■ Extracted material ■
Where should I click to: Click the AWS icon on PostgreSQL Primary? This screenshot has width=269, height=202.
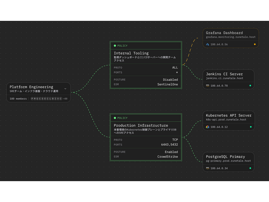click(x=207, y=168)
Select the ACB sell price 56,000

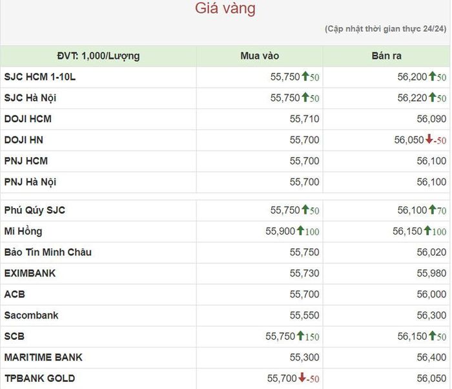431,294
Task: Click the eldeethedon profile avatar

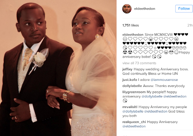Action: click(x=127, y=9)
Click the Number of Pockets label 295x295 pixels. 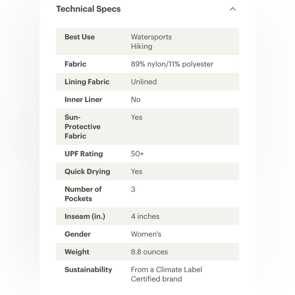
...
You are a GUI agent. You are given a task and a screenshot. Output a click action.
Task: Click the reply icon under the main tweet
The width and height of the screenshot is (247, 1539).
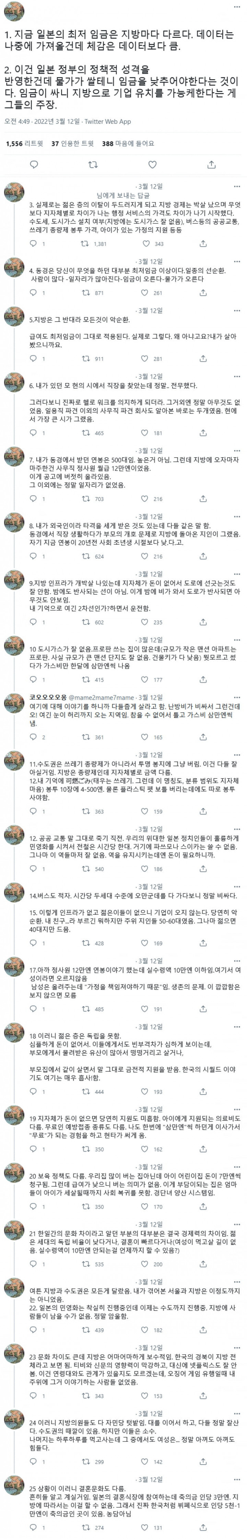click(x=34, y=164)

■ Task statement ■
Format the stretch from the line containing "You are a GUI" through the line containing "click(x=34, y=164)" as a two-column CSV. Use the headers instruction and action, give one line per row with each field in quotes and its line breaks turned into spaces, and leave out the pictures.

■ The reply ■
instruction,action
"You are a GUI agent. You are given a task and a screenshot. Output a click action. Task: Click the reply icon under the main tweet The width and height of the screenshot is (247, 1539).","click(x=34, y=164)"